* [WHAT IS BEING ASKED] Rewrite the data from the line with "Click the www.edureka.co/devops" to the line with "click(x=236, y=260)", replacing "caption" with "label" and changing nothing else. Leave the pictures out.
[Start of AVAILABLE DATA]
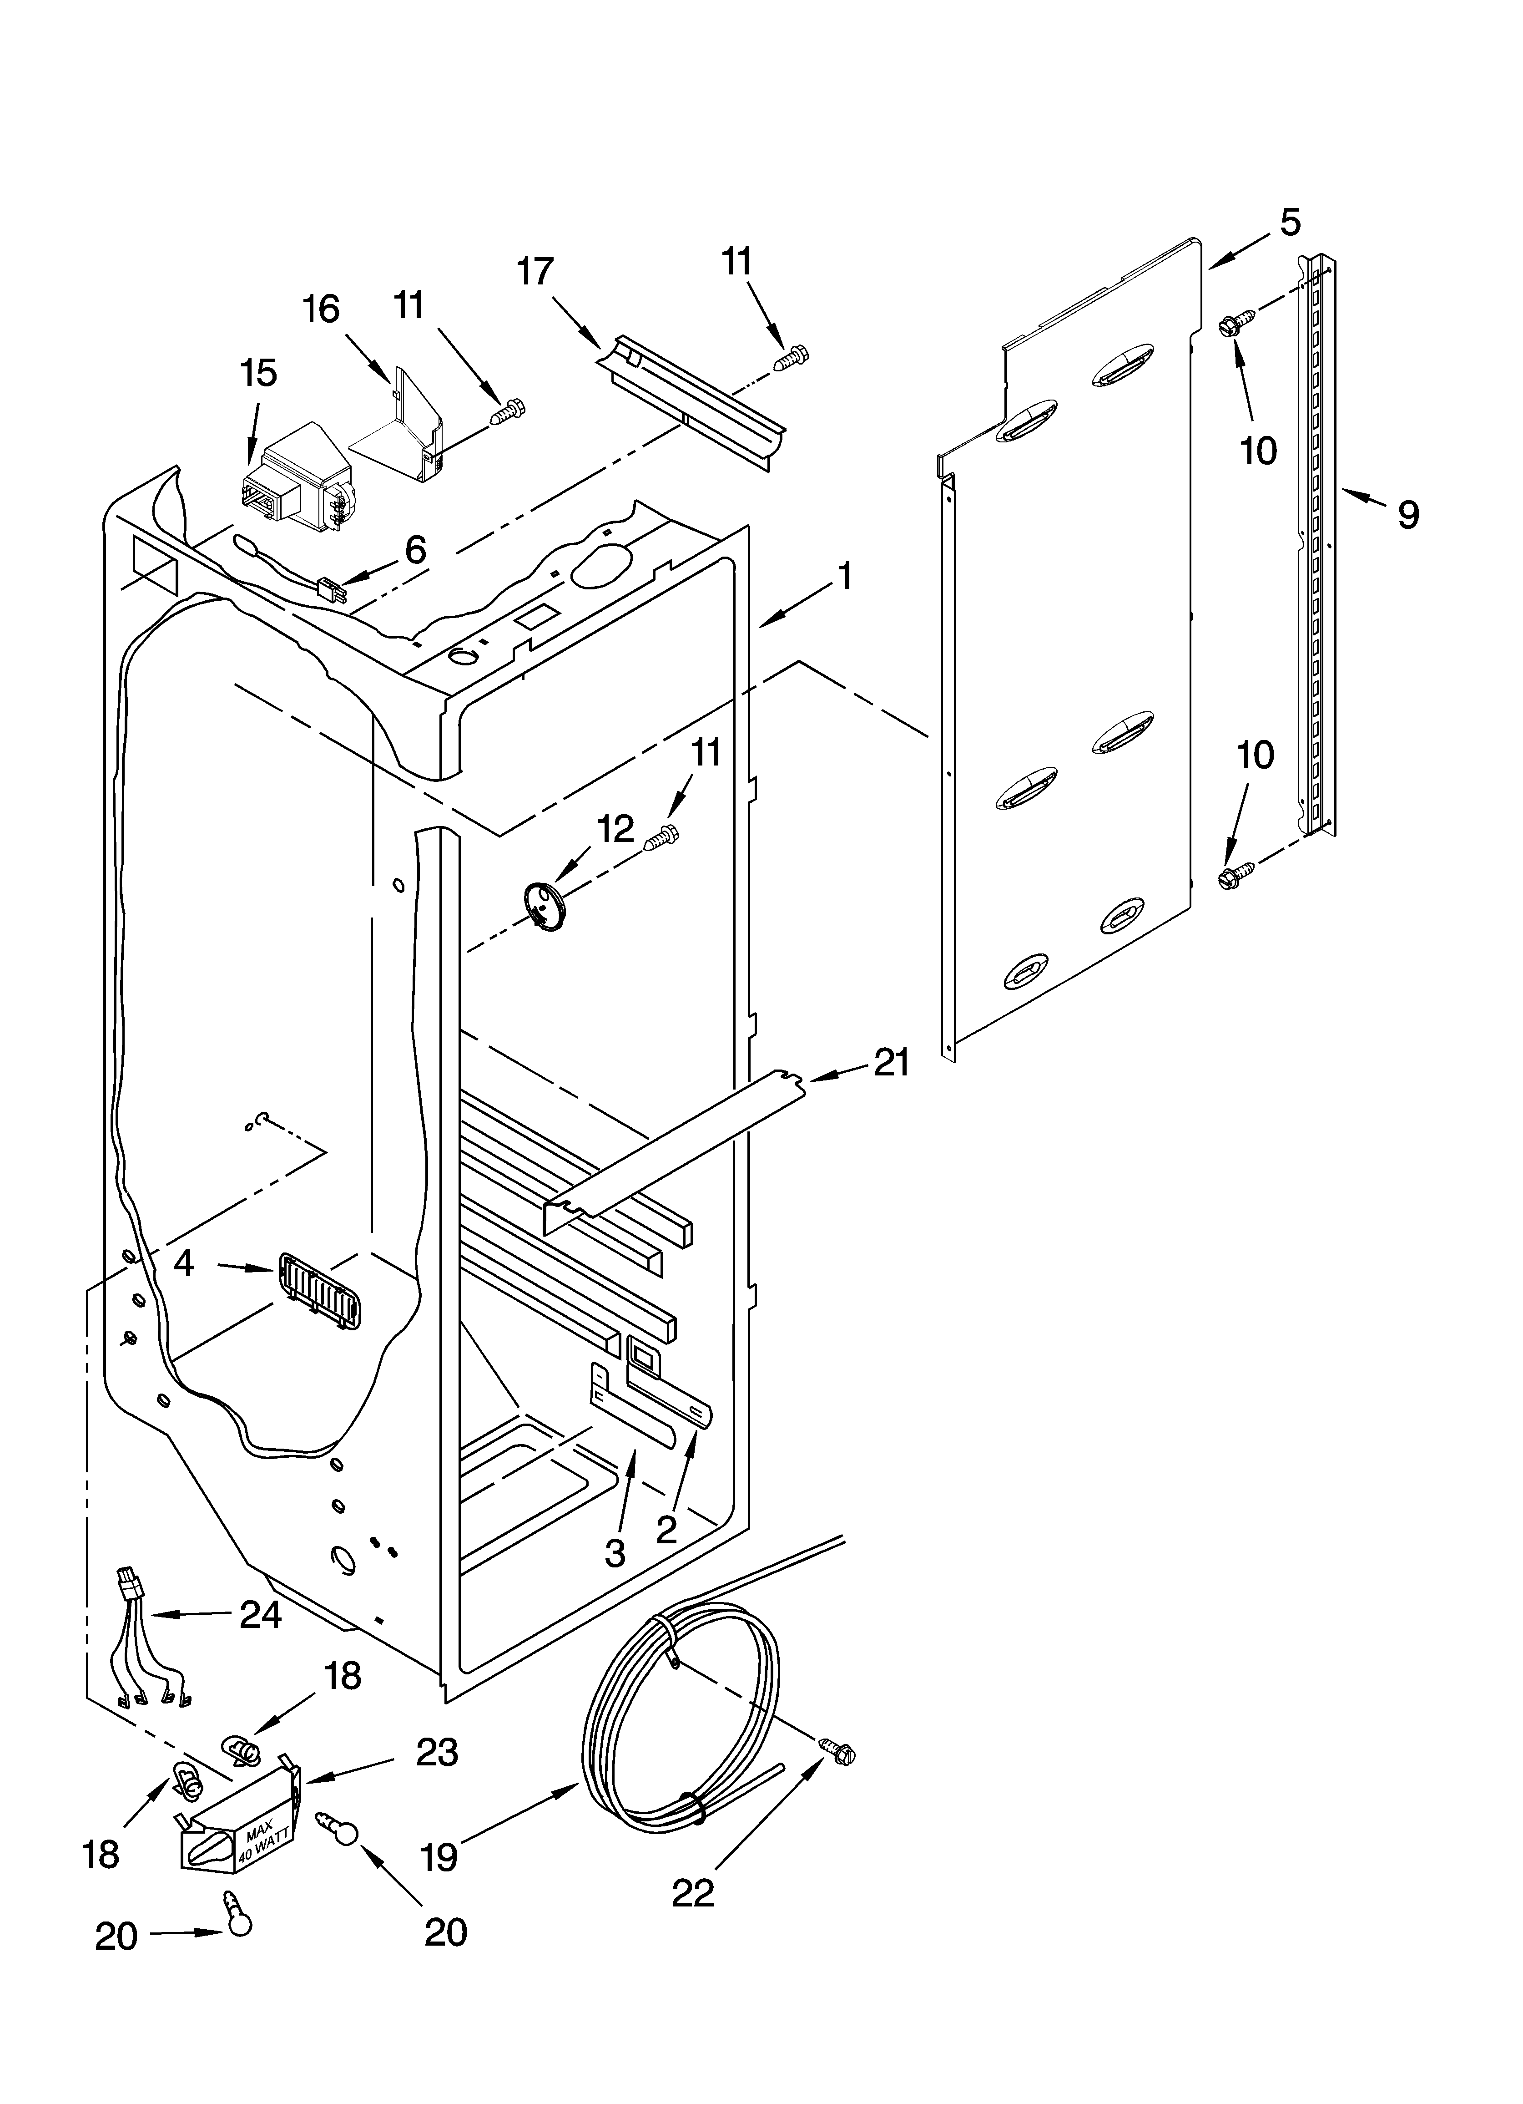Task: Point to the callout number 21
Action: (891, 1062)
[End of AVAILABLE DATA]
[Start of AVAILABLE DATA]
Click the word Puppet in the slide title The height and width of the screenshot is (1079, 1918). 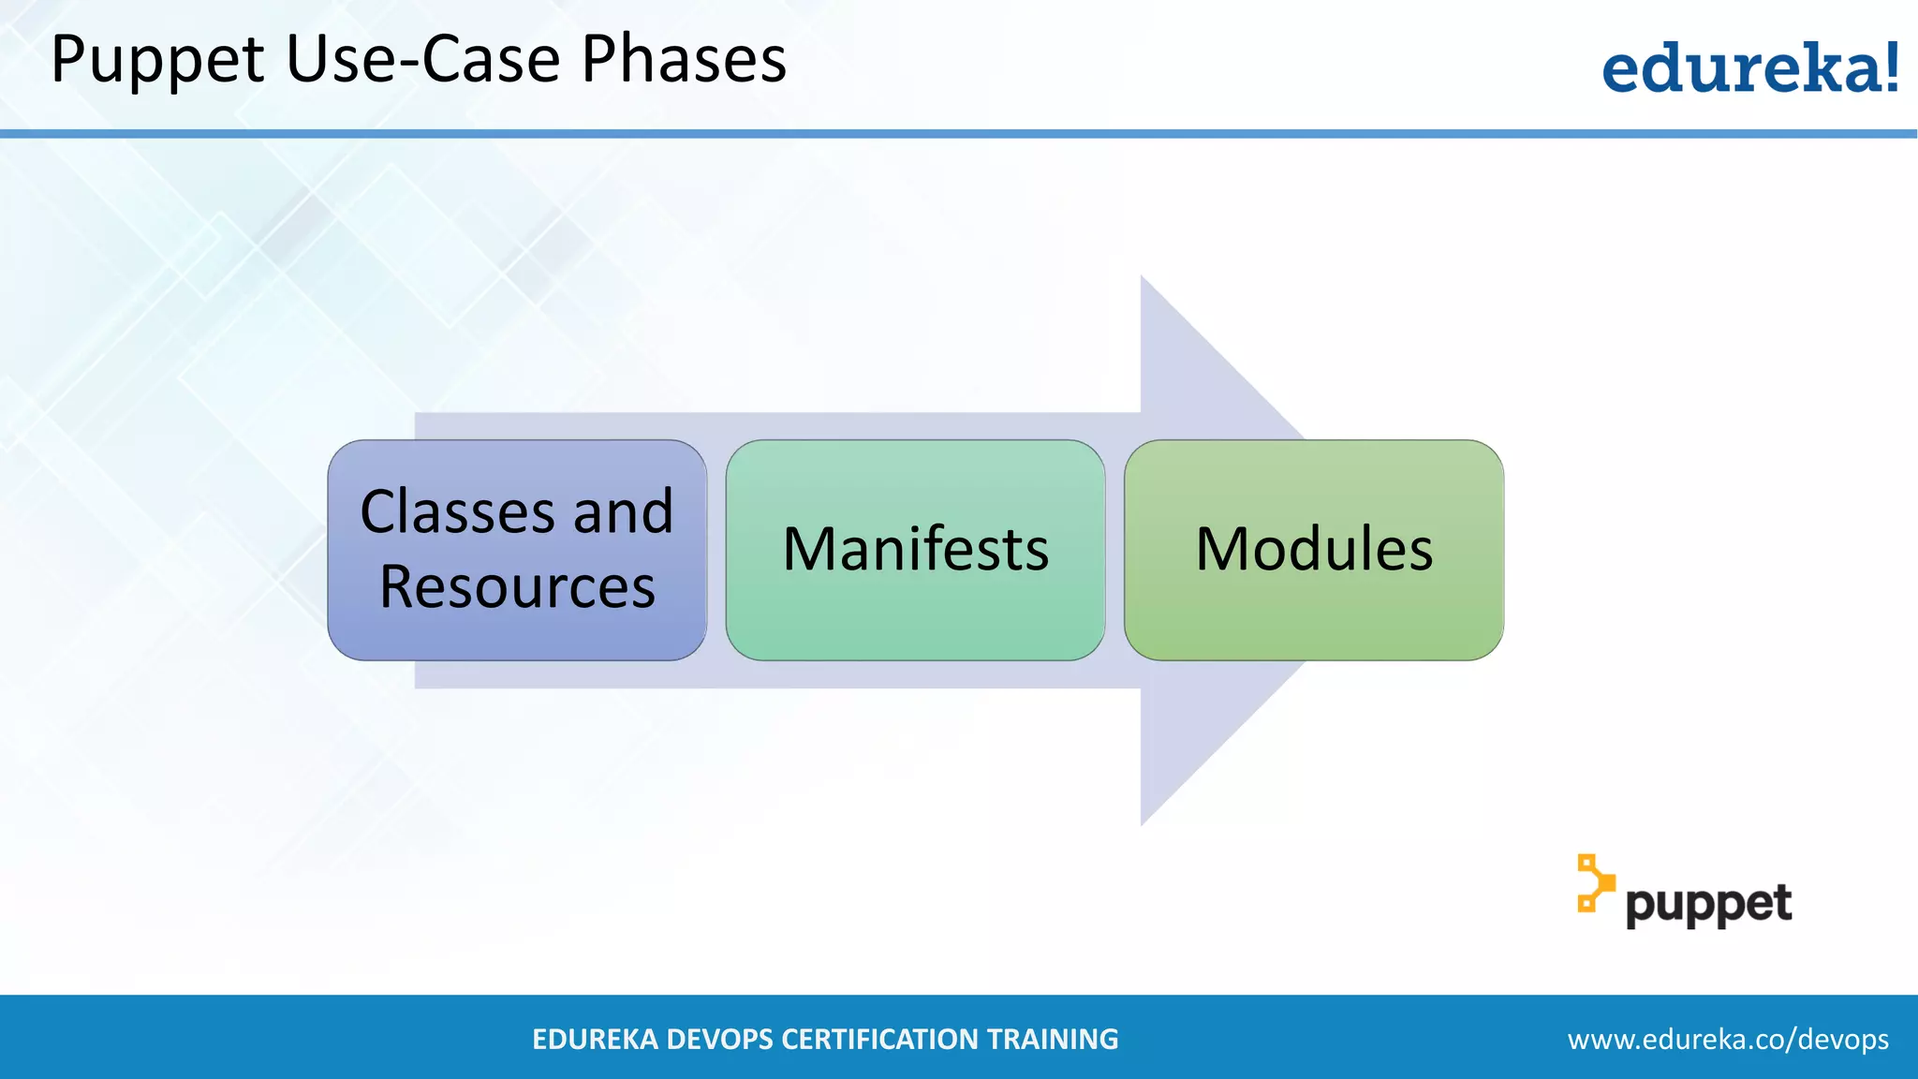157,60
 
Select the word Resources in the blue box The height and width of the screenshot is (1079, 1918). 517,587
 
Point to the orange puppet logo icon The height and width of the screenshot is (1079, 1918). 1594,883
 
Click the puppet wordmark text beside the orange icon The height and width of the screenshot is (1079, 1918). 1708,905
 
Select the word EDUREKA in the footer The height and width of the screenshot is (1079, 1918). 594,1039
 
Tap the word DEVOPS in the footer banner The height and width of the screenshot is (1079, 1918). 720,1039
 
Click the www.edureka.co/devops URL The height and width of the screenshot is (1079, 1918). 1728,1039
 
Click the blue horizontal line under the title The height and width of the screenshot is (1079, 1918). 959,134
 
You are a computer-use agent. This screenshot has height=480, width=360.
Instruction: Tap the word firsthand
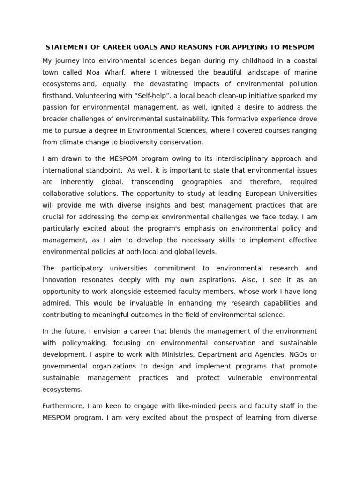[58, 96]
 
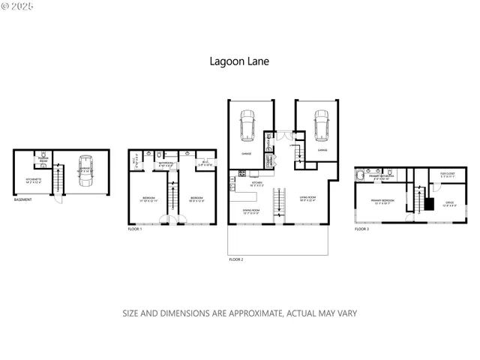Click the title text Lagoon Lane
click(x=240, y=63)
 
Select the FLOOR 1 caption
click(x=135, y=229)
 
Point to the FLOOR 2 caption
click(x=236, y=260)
[End of AVAILABLE DATA]
* [REPLY]
Click the www.edureka.co/devops URL The height and width of the screenshot is (1079, 1918). 1728,1039
 
Click the blue horizontal line under the title The height and width of the screenshot is (1079, 1918). 959,134
 
You are a computer-use agent. This screenshot has height=480, width=360.
Instruction: Tap the word firsthand
[58, 96]
 
Click the title text Lagoon Lane
click(x=240, y=63)
 
Select the FLOOR 1 label
click(x=135, y=229)
 
Point to the FLOOR 2 label
click(x=236, y=260)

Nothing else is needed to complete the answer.